25 GE Dal Pont Lawyers' Professional Responsibility (6th Edition, Thomson Reuters, Sydney,
2017) at 585 and footnote 244.
26 BU v DG LCRO 276/2011 (17 September 2013) at [43].
27 Webb, Dalziel and Cook, above n 18 at 350 and 352.
When it is clear the action taken is not intended to affect any legal rights, but to achieve some collateral purpose the action is inappropriate and an abuse of legal process.
[117] In this context, the likely meaning of the word “proper” means “genuine”, “conforming to recognised social standards or etiquette, seemly, decent, decorus”, “respectable, correct, [especially] excessively so”.28
[118] The rule contemplates the possibility of more than one purpose. In such circumstances, it has been observed that “[i]f there was a second purpose and this was the predominant purpose then, if such purpose was improper, there would be a breach of Rule 2.3”.29
[119] It follows that “where the predominant purpose is improper, rule 2.3 is breached. That reasoning must apply equally to the situation where there is only one purpose, and that is improper”.30 The footnote to the rule provides “[e]xamples of the breaches [that] the rule might include”.
[120] Circumstances in which the lawyer concerned was held to have contravened the rule include where a lawyer’s “unwarranted threats” of contempt proceedings against another law firm “which would not in any way further [the] position” of the lawyer’s client.31
[121] In the context of lodging a caveat for a client, one of the examples listed in the footnote to the rule states:32
the purpose of the rule is to ensure that persons with a legitimate interest in the property do not have those rights or interests interfered with.

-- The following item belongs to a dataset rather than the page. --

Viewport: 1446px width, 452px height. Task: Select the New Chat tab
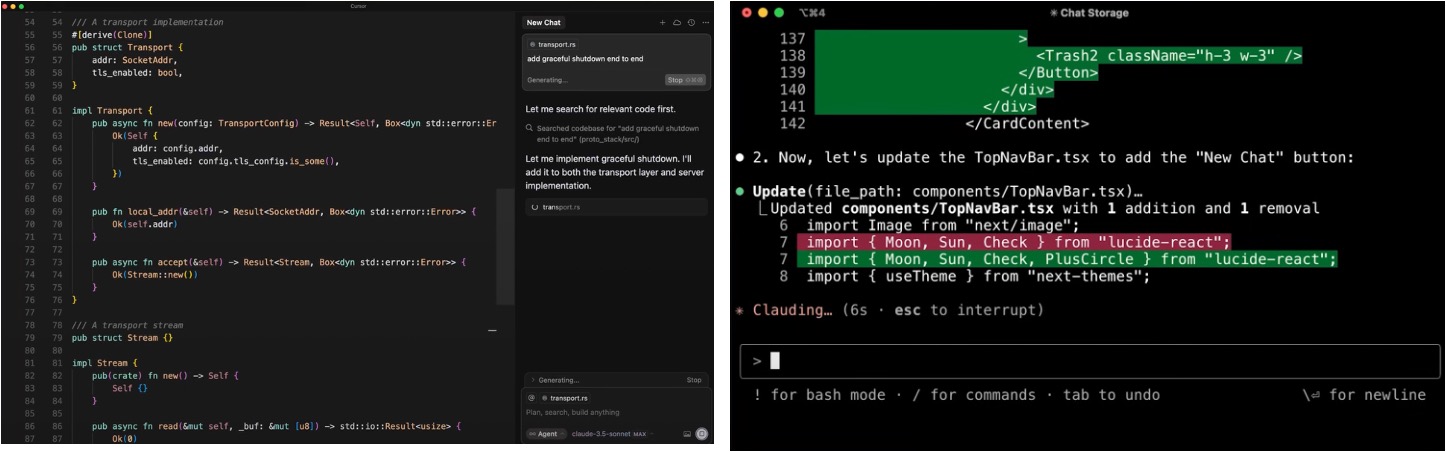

A lawyer has the responsibility not to assist persons who wish to do so.
(ii) Exclusive use issue — Mr and Mrs VO’s proceedings
Parties’ respective positions
[122] The dispute whether Mr and Mrs VO had exclusive use to the alternative access led to Mr and Mrs VO first, initiating proceedings around August 2013, and secondly, in March 2014 bringing interim injunction proceedings against Mr and Mrs N to prevent them from denying Mr and Mrs VO use of the alternative access to build their new house.
28 Oxford English Dictionary <www.oed.com>. Conversely, "improper" means "[u]nbecoming, unseemly, indecorous".
29 Alloa v Ullapool LCRO 159/2009 (10 June 2010) at [19].
30 BU v DG, above n 26 at [44].
31 GZ v TE LCRO 17/2011 (17 February 2012) at [79]. The other circumstances listed in the footnote concern making a statutory demand, and service of documents.
32 BAB v PW LCRO 4/2011 (14 August 2012) at [7].
[123] Mr VO maintains he and Mrs VO “are entitled like any person to disagree with Mr XN, to challenge his arguments, and to be heard in Court”. In support, he points to the “exclusive use” issue, and Mr and Mrs N’s counterclaim in respect of the contribution towards the existing driveway which “have already been before the Court”.
Discussion
[124] At the hearing held in the District Court on [Date] 2014, Judge Hinton held there
was “a serious issue to be tried” in respect of Mr and Mrs VO’s “exclusive use” claim.
[125] One week later on [Date] 2014 His Honour granted the interim injunction sought by them on the condition, amongst others, that they construct the driveway to Council standards within a specified timeframe. Leave was reserved for either party to apply to vary the terms of the order.
[126] The parties were each represented by independent lawyers in these proceedings. Subsequently, Mr and Mrs VO discontinued their claim. Mr and Mrs N discontinued their counterclaim.
[127] In such circumstances where the Court held there was a serious issue to be tried, granted Mr and Mrs VO the interim injunction they sought, and the parties subsequently discontinued their respective claim and counterclaim, it is difficult to see how a conduct finding could be made against Mr VO.
[128] In my view, from the information produced to this Office no conduct issues of a disciplinary nature are evident for Mr VO on this aspect of Mr and Mrs N’s complaint.
(iii) Formation, lighting, and planting issues
Parties’ respective positions
[129] Mr and Mrs N’s complaints about Mr VO’s conduct in respect of these issues are set out earlier.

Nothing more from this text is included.